MIMA AND OTHER ANIMAL MOUNDS AS POINT-CENTERED BIOMANTLES
The main processes and conditions that produce biomantles include: 1) sorting of upper soil profiles by animals and other organisms, which includes various surface moundings; and 2) rainwash erosional-eluvial removals of fines from these sortings and surface moundings. If large clasts are present, a biomantle is formed with two biostratified horizons: a bioturbated upper layer, and a subsurface layer of accumulated clasts too large for animals to bioturbate -- the so-called stonelayer, or stone-line.
All soil organisms move and wriggle, and thus bioturbate -- some far more than others.

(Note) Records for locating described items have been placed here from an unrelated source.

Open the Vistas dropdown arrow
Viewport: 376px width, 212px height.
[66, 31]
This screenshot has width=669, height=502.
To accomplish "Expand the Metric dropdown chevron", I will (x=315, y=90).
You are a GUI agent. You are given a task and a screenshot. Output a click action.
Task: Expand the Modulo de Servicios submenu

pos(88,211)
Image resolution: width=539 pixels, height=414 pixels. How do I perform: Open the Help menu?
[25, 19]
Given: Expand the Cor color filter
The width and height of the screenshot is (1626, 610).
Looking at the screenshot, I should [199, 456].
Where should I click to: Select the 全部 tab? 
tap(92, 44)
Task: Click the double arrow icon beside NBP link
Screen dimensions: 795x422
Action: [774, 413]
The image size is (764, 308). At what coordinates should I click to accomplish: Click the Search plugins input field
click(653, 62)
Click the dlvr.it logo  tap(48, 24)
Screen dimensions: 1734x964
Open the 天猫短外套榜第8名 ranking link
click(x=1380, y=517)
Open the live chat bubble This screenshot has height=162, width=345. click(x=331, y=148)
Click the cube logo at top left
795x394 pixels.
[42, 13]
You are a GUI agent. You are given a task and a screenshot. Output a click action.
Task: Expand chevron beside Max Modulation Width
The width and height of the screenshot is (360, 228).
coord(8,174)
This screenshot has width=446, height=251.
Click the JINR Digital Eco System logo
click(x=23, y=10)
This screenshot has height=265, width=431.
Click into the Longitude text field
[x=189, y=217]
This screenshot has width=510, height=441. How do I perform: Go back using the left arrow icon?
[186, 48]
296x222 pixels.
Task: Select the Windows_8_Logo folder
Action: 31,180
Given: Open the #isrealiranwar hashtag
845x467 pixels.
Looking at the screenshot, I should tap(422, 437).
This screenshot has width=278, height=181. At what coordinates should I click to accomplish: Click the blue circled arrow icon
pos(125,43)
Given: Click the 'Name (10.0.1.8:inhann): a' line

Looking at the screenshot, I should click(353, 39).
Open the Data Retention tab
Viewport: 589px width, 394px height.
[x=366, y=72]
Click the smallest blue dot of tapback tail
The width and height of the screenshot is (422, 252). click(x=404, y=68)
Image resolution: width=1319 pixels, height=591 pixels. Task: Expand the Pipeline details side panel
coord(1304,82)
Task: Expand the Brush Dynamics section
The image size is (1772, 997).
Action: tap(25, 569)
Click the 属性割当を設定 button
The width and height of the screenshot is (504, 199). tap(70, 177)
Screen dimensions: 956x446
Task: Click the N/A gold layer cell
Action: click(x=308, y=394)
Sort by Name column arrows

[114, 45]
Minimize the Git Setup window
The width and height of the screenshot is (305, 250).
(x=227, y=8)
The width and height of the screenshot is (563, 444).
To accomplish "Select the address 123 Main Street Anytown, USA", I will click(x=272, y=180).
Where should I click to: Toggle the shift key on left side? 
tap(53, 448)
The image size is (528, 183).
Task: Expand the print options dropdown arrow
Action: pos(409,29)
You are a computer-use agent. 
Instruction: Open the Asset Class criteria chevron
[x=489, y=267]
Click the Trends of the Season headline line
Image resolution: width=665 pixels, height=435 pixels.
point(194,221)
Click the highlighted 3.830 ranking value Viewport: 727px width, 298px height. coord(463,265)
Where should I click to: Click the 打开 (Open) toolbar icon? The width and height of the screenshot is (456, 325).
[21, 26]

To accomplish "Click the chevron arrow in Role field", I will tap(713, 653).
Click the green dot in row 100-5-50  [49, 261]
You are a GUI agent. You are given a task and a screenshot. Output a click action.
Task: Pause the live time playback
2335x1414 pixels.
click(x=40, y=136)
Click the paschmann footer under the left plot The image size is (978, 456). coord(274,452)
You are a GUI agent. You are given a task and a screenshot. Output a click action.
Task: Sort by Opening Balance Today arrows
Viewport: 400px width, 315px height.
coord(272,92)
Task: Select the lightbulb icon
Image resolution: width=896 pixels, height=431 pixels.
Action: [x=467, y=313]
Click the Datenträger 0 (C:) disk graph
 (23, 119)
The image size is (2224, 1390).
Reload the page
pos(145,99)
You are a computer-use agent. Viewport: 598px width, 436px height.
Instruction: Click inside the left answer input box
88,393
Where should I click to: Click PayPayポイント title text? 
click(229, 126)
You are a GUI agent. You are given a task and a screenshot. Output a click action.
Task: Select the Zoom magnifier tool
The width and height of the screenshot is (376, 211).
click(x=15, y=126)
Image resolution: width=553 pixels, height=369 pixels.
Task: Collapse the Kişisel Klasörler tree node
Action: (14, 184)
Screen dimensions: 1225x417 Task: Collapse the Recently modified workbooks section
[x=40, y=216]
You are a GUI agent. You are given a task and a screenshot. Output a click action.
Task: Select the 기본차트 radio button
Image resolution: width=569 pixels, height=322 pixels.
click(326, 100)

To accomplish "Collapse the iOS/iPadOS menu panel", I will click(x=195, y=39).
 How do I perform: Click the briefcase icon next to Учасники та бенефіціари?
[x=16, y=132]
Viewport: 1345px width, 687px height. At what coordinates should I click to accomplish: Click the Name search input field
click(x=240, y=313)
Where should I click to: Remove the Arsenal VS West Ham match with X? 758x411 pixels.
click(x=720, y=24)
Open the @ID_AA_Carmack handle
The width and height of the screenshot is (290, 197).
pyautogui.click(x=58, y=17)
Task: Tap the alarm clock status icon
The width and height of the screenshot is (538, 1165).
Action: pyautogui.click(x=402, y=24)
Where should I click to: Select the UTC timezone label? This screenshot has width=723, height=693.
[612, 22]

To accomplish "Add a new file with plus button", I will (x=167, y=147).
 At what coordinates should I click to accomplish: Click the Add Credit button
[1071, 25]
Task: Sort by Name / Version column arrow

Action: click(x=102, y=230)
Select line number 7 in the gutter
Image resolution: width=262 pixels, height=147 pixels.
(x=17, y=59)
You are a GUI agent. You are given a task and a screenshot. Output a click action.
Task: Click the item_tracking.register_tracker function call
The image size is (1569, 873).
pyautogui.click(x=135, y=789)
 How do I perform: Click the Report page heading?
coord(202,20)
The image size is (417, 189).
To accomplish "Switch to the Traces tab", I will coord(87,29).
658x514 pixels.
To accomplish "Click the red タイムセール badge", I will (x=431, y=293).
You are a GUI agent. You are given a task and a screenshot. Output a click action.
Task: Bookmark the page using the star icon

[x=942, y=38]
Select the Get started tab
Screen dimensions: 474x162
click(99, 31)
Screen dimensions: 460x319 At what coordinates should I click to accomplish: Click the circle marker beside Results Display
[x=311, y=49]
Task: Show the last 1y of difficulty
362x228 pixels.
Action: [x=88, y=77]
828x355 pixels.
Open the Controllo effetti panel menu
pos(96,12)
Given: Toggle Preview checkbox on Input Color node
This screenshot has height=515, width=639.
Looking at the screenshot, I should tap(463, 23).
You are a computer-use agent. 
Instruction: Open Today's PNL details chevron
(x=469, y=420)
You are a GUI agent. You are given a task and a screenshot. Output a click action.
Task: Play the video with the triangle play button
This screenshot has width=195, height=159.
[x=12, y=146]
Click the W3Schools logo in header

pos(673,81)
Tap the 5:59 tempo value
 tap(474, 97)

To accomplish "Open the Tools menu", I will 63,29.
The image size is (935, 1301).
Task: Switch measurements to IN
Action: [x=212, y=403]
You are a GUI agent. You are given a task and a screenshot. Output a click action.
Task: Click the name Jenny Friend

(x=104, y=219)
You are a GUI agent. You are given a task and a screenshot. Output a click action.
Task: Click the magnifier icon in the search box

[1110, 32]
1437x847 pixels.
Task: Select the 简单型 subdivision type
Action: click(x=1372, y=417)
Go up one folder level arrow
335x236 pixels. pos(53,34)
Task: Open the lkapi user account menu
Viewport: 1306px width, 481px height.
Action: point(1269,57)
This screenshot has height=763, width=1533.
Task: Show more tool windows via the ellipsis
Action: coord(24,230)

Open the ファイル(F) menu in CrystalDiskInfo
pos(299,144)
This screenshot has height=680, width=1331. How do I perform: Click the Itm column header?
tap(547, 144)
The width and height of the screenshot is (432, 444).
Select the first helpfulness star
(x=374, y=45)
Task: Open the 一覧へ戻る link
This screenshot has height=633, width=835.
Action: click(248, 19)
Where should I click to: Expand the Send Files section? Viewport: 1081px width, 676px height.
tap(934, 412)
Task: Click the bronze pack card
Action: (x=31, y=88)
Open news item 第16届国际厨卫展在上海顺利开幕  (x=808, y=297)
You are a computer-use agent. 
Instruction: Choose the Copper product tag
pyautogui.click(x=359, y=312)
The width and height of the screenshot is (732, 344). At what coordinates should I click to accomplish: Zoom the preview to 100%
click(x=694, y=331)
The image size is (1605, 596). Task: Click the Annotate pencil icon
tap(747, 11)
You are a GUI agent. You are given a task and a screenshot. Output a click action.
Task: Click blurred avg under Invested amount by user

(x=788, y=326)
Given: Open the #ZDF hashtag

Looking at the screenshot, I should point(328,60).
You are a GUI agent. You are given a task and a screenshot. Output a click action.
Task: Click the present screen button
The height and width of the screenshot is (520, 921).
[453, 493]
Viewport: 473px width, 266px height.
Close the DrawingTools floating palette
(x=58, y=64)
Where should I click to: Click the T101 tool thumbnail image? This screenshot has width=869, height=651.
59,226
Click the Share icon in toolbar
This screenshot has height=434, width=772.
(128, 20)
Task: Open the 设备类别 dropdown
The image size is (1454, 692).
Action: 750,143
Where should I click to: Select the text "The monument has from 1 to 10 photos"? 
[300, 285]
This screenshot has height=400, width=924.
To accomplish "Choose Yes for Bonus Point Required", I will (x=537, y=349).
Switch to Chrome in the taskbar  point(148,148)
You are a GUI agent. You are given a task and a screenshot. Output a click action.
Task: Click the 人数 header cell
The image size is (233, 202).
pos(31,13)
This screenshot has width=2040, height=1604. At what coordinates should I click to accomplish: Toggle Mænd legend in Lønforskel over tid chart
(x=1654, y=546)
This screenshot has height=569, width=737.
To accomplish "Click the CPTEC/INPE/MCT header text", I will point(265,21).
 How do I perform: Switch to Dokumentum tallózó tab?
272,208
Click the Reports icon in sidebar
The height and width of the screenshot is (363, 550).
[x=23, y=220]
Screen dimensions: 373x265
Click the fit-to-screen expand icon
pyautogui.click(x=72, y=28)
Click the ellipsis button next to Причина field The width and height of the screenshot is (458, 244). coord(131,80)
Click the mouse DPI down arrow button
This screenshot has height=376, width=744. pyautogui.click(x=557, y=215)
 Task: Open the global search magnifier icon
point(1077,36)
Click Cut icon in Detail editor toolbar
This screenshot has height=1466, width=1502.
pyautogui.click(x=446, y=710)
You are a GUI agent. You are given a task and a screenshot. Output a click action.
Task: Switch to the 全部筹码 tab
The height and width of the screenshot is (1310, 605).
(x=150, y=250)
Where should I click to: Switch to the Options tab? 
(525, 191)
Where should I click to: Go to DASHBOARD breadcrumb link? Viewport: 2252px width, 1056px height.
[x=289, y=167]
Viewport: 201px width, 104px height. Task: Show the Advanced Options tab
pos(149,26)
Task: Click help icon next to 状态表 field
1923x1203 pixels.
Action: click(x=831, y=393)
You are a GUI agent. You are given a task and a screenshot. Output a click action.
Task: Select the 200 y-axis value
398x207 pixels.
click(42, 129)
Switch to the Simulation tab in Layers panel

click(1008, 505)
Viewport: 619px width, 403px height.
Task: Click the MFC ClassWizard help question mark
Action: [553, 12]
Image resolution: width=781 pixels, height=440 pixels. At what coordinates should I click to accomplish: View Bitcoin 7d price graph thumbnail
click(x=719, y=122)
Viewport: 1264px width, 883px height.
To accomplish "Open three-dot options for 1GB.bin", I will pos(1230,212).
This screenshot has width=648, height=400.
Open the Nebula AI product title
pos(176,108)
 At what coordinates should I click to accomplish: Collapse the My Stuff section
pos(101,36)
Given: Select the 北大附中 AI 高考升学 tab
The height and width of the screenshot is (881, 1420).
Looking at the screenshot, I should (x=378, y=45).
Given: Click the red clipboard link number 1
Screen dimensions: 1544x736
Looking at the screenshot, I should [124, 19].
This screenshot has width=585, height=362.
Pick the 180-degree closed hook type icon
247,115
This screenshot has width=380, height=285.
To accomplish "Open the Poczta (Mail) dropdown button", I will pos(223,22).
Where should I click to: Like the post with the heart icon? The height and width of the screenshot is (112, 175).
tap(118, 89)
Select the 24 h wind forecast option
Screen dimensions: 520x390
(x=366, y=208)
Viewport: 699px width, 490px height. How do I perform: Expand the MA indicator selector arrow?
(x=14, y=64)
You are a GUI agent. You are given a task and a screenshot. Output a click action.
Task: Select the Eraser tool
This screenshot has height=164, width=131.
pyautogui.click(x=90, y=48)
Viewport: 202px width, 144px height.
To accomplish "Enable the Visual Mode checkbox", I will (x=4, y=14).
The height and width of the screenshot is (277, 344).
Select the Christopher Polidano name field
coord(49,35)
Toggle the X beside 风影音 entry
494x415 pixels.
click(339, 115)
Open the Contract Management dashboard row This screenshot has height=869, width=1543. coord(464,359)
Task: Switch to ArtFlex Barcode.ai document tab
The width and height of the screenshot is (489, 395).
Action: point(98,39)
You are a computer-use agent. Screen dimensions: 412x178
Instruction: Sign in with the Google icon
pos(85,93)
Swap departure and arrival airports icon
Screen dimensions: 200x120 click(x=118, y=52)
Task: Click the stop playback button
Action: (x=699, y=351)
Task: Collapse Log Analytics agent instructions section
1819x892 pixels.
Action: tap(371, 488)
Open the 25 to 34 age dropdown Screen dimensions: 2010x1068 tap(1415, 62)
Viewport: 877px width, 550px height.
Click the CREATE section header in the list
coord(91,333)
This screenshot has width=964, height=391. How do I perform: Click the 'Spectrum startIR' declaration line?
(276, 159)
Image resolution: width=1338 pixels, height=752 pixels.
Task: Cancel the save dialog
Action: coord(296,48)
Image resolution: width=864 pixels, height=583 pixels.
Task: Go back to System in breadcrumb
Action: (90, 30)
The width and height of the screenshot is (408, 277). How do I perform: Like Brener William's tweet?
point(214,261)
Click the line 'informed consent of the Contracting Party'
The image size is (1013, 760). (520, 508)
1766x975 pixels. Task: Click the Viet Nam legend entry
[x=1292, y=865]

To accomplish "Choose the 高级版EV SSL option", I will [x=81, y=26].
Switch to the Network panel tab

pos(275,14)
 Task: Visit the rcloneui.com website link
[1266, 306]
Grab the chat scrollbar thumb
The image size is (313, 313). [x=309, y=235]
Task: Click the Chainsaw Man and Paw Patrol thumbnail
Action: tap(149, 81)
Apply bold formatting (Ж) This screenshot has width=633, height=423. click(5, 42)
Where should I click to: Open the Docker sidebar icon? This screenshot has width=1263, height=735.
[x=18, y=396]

Many make moundlets and mounds, which can range from those barely visible produced by solitary insects, to megamounds produced by social insects (termites and ants) and by some vertebrates. More than half of all terrestrial mammals, for example, make mounds as a consequence of their foraging, denning, predation, and other lifestyle behaviors. Because organisms bioturbate differently, and myriad species are involved, the formational pathways of biomantles are invariably complex, and vary from place to place -- sometimes significantly. We conclude that animal mounds are simply point-centered biomantles produced by such bioturbations. Mima-type mounds are morphologically exaggerated versions and form where thin soil over dense substrate occurs, and/or where high water table-wetness situations exist. Evidence for these conclusions is wide ranging and compelling.